Suzie Bergeron : Forfait réduit
Dans 300 minutes/mois, Suzie Bergeron s’intéresse à la relation que l’homme entretient avec son cellulaire.
Printemps 2009. Après avoir lancé quelques bouteilles à la mer, Suzie Bergeron est sélectionnée pour une résidence d’artiste de cinq semaines à Barcelone. Là, la Trifluvienne compte parcourir les restos et les cafés pour mettre en évidence l’absurde des relations qu’elle qualifie de monnayables. Son projet embrasse large. Trop peut-être. "J’avais fait une série de dessins avec des "pagettes". Mais les Barcelonais ne savaient pas c’était quoi. Ils ne s’en souvenaient plus du tout. Là-bas, le téléphone cellulaire, c’est fort!" raconte-t-elle. Devant cette évidence, la jeune femme n’a d’autre choix que de simplifier son idée, d’où le titre de l’exposition. "Dans le fond, 300 minutes par mois, c’est un contrat de téléphone cellulaire. C’est 300 minutes de gratuité."

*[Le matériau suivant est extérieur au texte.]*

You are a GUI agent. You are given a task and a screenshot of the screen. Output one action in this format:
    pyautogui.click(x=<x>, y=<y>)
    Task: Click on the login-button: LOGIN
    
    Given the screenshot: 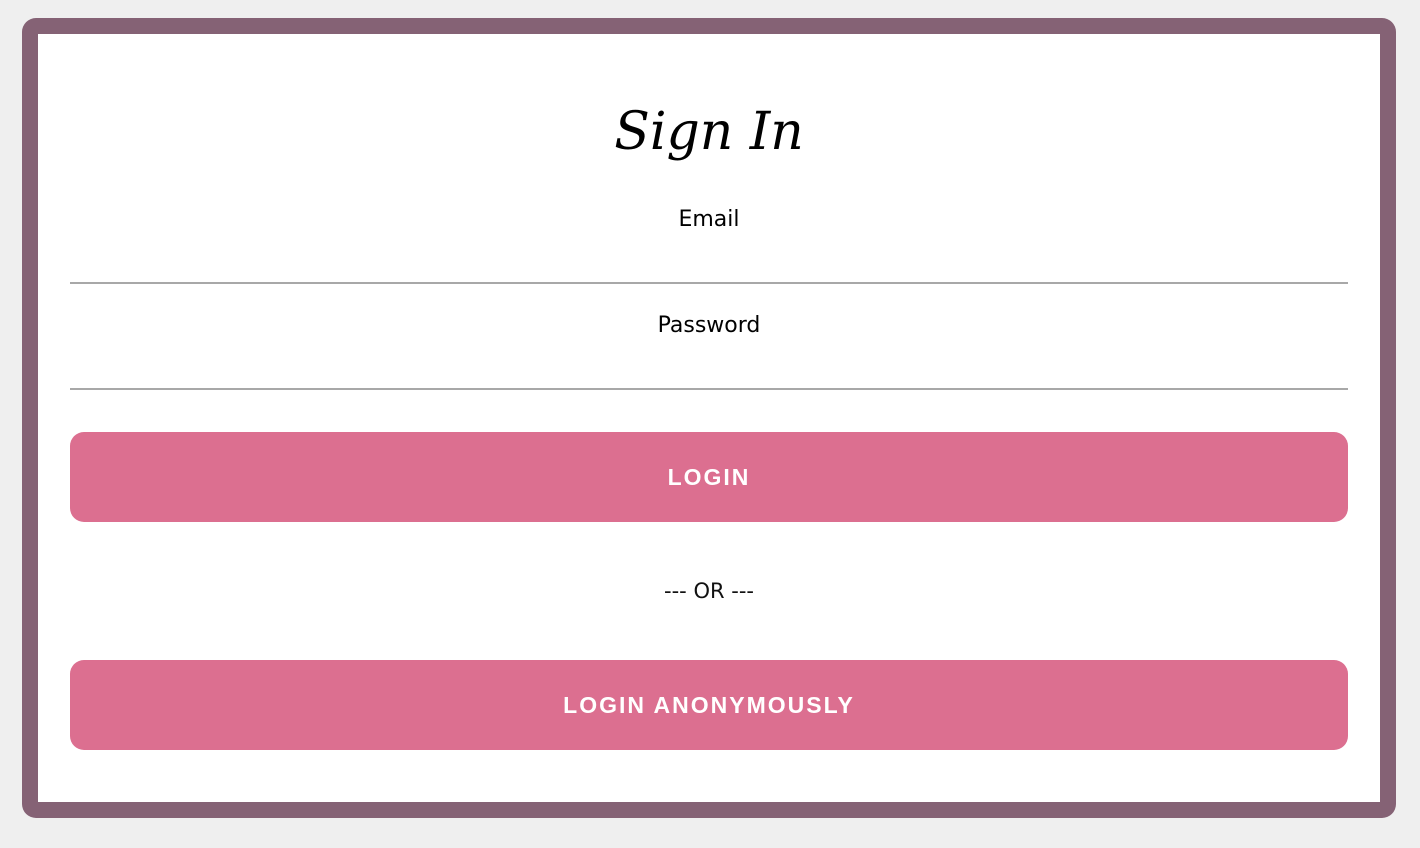 What is the action you would take?
    pyautogui.click(x=709, y=477)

À la suite de cette expérience, 24 dessins dévoilant un amour évident pour la publicité ont vu le jour. Seulement la moitié d’entre eux sont présentés à Presse Papier. "Avec le recul, il y a des trucs que je trouvais moins bons. Là-bas, ce n’est pas la même situation qu’ici. Les Européens ne perçoivent pas le cellulaire de la même manière. Revenue ici, j’avais envie de recommencer à faire de la sérigraphie. Ça fait que les couleurs sont apparues et c’est devenu autre chose."
TOUJOURS LA?
Dans 300 minutes/mois, l’essentiel de ses constats demeure cependant. L’artiste continue de souligner cette crainte qu’a l’être humain de se couper du monde. Son dessin illustrant un téléphone dans une position particulièrement zen en est un bel exemple. "Mes colocs faisaient des séances de yoga. C’est drôle, la relation entre le fait que tu veux te détendre, mais que tu passes quand même la journée à vouloir sans cesse être en contact. Le parallèle est vraiment contradictoire!" Si elle rit de ces incohérences, Suzie Bergeron se défend bien de prendre position, au contraire. "C’est juste une observation. On ne peut plus vivre sans ça. Mais cette obsession d’être toujours en contact me fait peur… " Plus possible en effet d’éteindre son portable. Il faut être joignable partout, en tout temps. "Même moi, quand j’appelle quelqu’un qui a un cellulaire et que je ne réussis pas à le joindre, je finis par le lui dire. C’est ridicule. Dans le fond, il a le droit de le fermer", constate-t-elle. "Le téléphone cellulaire, je ne veux pas le critiquer. C’est comme Internet, il fait partie de la vie. C’est juste un outil. Ce n’est pas un mal. C’est un développement qui amène un autre mode de vie." Elle prend une pause, puis poursuit: "Le problème avec le cellulaire, c’est que tu n’as jamais le temps de parler avec quelqu’un. Tu vas tout le temps à l’essentiel. Tu n’as pas le temps de parler des enfants ou du chat qui fait des boules de poil. Et je trouve que c’est dans le superflu que tu apprends l’essentiel. La personne a beau te dire que ça va bien, c’est finalement dans le reste autour que tu vas apprendre qu’elle n’a peut-être pas passé une bonne journée."